Wohnen

 

Erbpacht statt Veräußerung von Grundstücken


Bremen soll weitere Möglichkeiten zur Reduzierung des für einen Grunderwerb zu zahlenden Preises prüfen. Diese kann darin bestehen, dass Grundstücke im öffentlichen Besitz nicht mehr verkauft, sondern auf Erbpachtbasis überlassen werden. Insoweit ist das bisherige Förderprogramm zum Eigentumserwerb dadurch zu flankieren, dass in den festgesetzten Fördergebieten öffentliche Flächen vermehrt auf Erbpachtbasis an den Wohnungsmarkt gebracht werden.

Die Überlassung auf Erbpachtbasis stellt aber auch ansonsten eine Ergänzungsmöglichkeit der bisherigen Bausteine der Wohnbauförderung dar. Ist bisher bei der Veräußerung öffentlicher Flächen eine prozentuale „Sozialvermietungsquote“ vereinbart worden, zeigen Beispiele aus Hamburg, dass sich auf Erbpachtbasis auch Investorenmodelle für vollumfängliche Bauprojekte realisieren lassen, die einen langfristigen Mietzins von 8 Euro pro Quadratmeter Wohnfläche garantieren.

Durch eine vermehrte Vergabe auf Erbpachtbasis entfällt zwar für die öffentliche Hand zunächst der Verkaufserlös, dafür hat sie aber eine lang anhaltende Einnahmequelle und behält die Flächen im Eigentum.
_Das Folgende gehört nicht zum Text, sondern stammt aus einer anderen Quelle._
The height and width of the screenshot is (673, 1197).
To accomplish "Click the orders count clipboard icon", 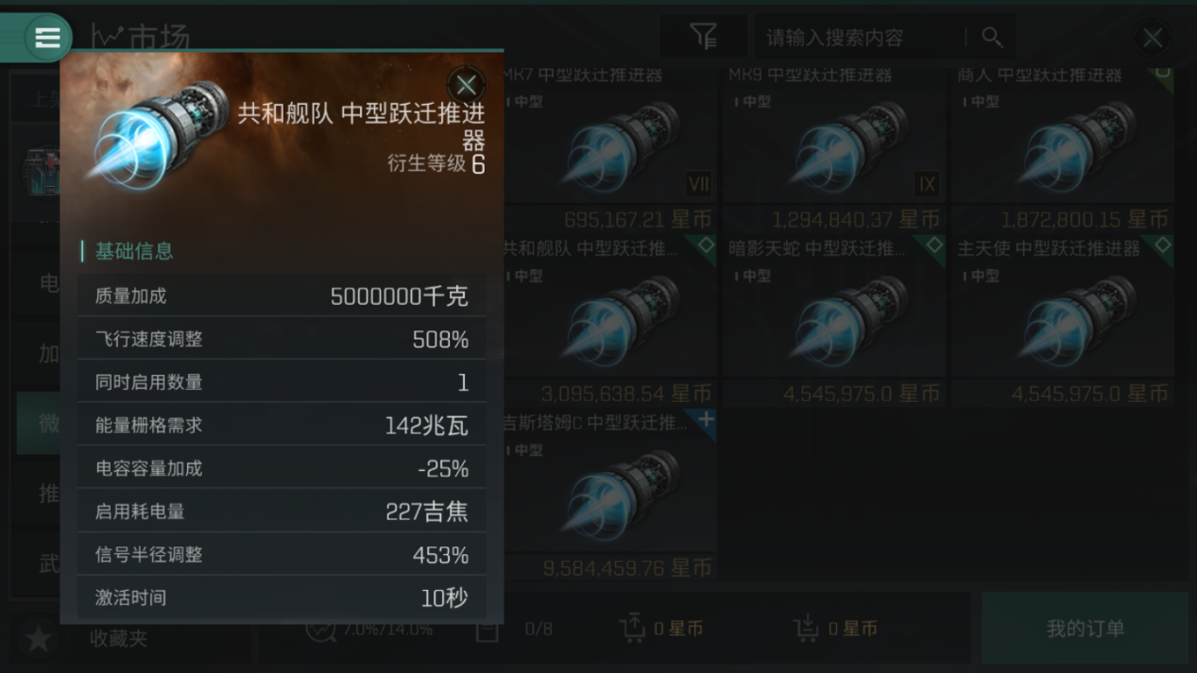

Bei Vereinbarung einer Wertanpassungsklausel sind zudem Anpassungen an die Preisentwicklung möglich.

Auch Arbeitnehmerinnen und Arbeitnehmer sollen selbstgenutztes Wohneigentum als Altersvorsorge erwerben können. Veränderte Kreditvergaberichtlinien der Banken, steigende Grundstückspreise und stark gestiegene Kosten für Neubauten stehen jedoch einer deutlich dahinter zurückgebliebenen Reallohnentwicklung gegenüber. Dadurch wird es gerade für junge Familien mit mittlerem Einkommen trotz des niedrigen Zinsniveaus schwerer, Immobilien zur eigenen Nutzung zu erwerben, soweit nicht ausreichend Eigenkapital vorhanden ist. Solches Eigenkapital steht in der Regel zu Beginn eines Erwerbslebens jedoch nur dann zur Verfügung, wenn es ererbt wurde. Soweit das Einkommen ausschließlich durch abhängige Beschäftigung erwirtschaftet wird, setzt sich auf Dauer eine Ungleichheit von Chancen fest. Im Ergebnis führt dies dazu, dass gerade diejenigen, die insbesondere auf die Altersversorgungssäule „selbstgenutztes Wohneigentum“ angewiesen sind, dieses oftmals nicht bilden können.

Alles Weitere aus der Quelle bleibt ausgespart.